Le niveau baisse de manière significative. Selon l’étude internationale Pirls* dévoilée mardi, les compétences en lecture et compréhension des petits écoliers français en classe de CM1 chutent par rapport au début des années 2000. La France pointe à la 34e position de ce classement mondial, loin derrière les bons élèves comme la Russie, Singapour, l’Irlande ou la Finlande. Pour faire simple, un Français de 10 ans comprend moins bien ce qu’il lit que ses camarades européens. Mais d’où viennent ces mauvais résultats ? La méthode ? La formation des enseignants ?
Est-ce un problème de méthode ? "Lorsque les élèves sont interrogés sur le déchiffrage simple du texte, ils n’ont pas de problème", commente d’abord Roland Goigoux, spécialiste de l’enseignement de la lecture à l’université de Clermont. "Mais lorsqu’on interroge les enfants sur des choses plus complexes, les écoliers français sont à la traîne. L’enseignement qu’on peut en tirer est assez simple : Pirls évalue des compétences que l’école française enseigne assez mal".
Pour certains spécialistes, la méthode d’apprentissage de la lecture aux enfants dès le CP (cours préparatoire) n'est pas la bonne et ils voudraient revenir à la méthode syllabique. "Comme ce n’est pas un problème de déchiffrage, ce n’est donc pas un problème de méthode", écarte tout de suite Roland Goigoux. "Les élèves français déchiffrent tout à fait bien mais ils comprennent mal".
" Au moment où on a des problèmes de lecture, on propose de remettre une dictée par jour ! "
Ce spécialiste de l’enseignement de la lecture estime que le problème est mal pris en considération dans notre pays. "En France, explique-t-il, on croit encore que la lecture c’est une question de cour préparatoire. Mais enseigner la compréhension c’est une stratégie au long cours qui doit débuter dès la maternelle. Il y a très peu d’apprentissage de compréhension en France et c’est la raison pour laquelle on le paie cher dans les études comparatives internationales".

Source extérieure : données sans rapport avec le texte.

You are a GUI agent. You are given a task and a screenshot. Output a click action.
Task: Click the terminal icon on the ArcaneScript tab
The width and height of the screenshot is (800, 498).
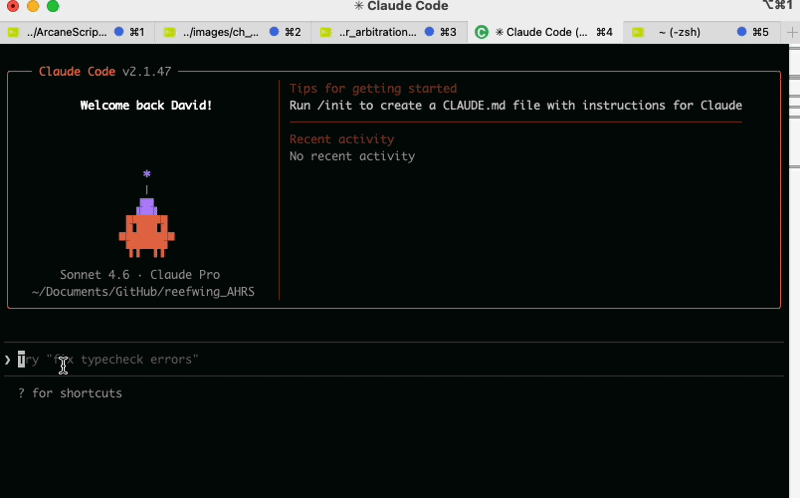click(14, 32)
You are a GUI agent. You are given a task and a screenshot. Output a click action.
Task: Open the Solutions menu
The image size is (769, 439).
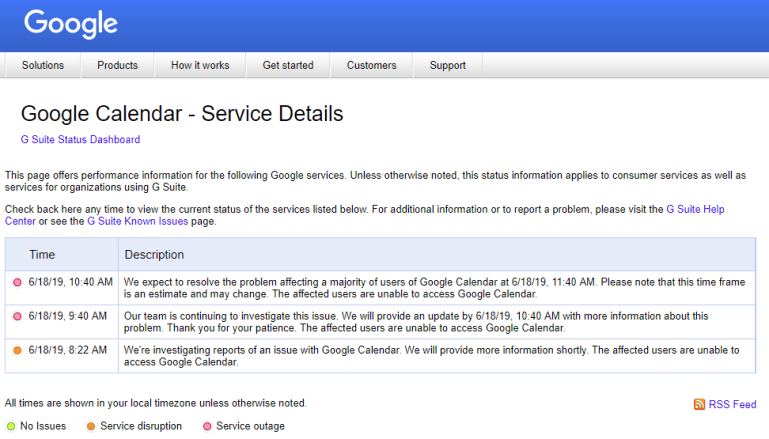43,66
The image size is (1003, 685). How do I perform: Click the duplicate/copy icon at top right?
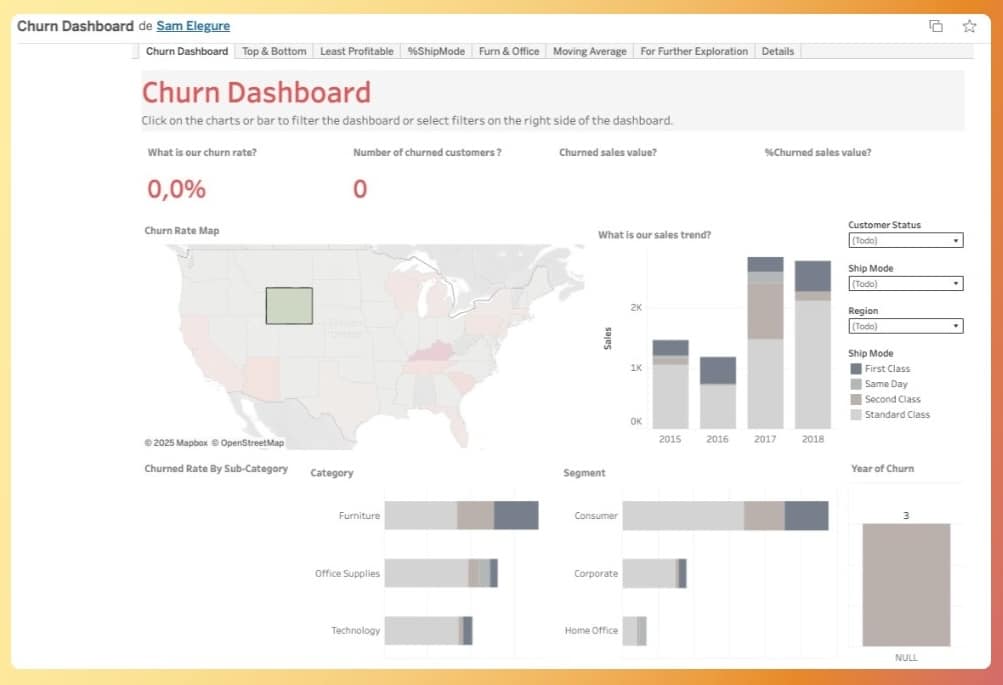coord(936,26)
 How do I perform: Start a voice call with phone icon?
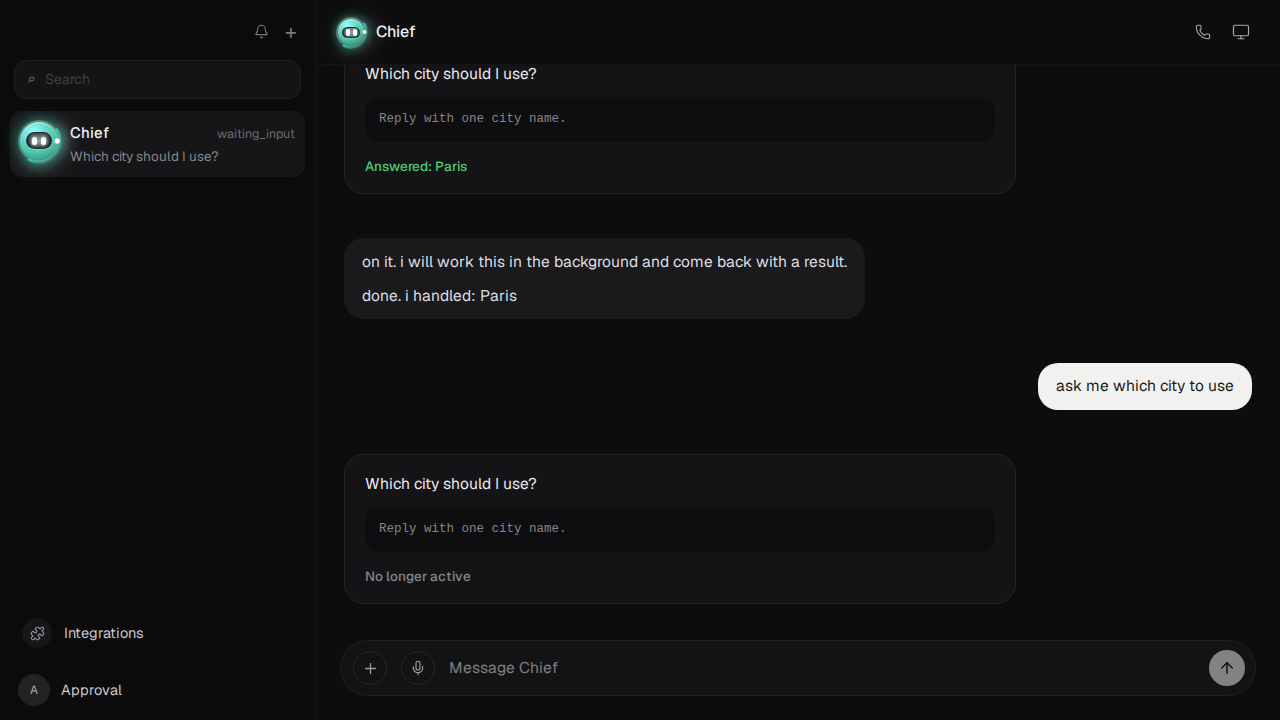point(1203,32)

La formation des enseignants, le nœud du problème ? "On ne s’en sortira pas si le ministre ne prend pas des décisions très fortes sur la formation des maîtres qui est grandement responsable du mauvais système éducatif", estime Alain Bentolila, professeur à l’université Paris Descartes. "On ne travaille pas avec les maîtres sur la façon dont ils doivent mener l’apprentissage de la lecture et de la compréhension des textes".
"Les Français sont parmi les pays qui ont le moins de formation continue centrée sur la lecture", renchérit Roland Goigoux. "C’est vraiment une dimension qui n’est pas investie par le ministère de l’Éducation nationale. C’est notre talon d’Achille depuis 20 ans. On le sait mais on n’a pas vraiment l’intention d’en tenir compte".
"Si au moment où on a des problèmes de lecture, on explique que la réponse réside dans l’orthographe et la dictée, on risque d’avoir les mêmes résultats dans cinq ans", déplore Roland Goigoux. Jean-Michel Blanquer a tout de même promis mardi un plan de formation en lecture pour les professeurs des écoles.
Le dédoublement des classes peut-il aider ? "Le fait d’avoir dédoublé les CP et CE1 dans les zones les plus défavorisées est une excellente chose", estime le linguiste Alain Bentolila. "Cela peut améliorer les problèmes rencontrés par les élèves qui sont le plus en difficulté".
* L'étude Pirls a testé 320.000 écoliers au total âgés entre 9 et 10 ans, ayant suivi quatre années de scolarité obligatoire (soit le CM1 en France), sur leurs capacités à comprendre des textes littéraires ou purement informatifs. C'est sur ces textes informatifs que les petits Français ont le plus "décliné", avec un score de 510 en 2016, contre 532 en 2001 lors de la première étude Pirls.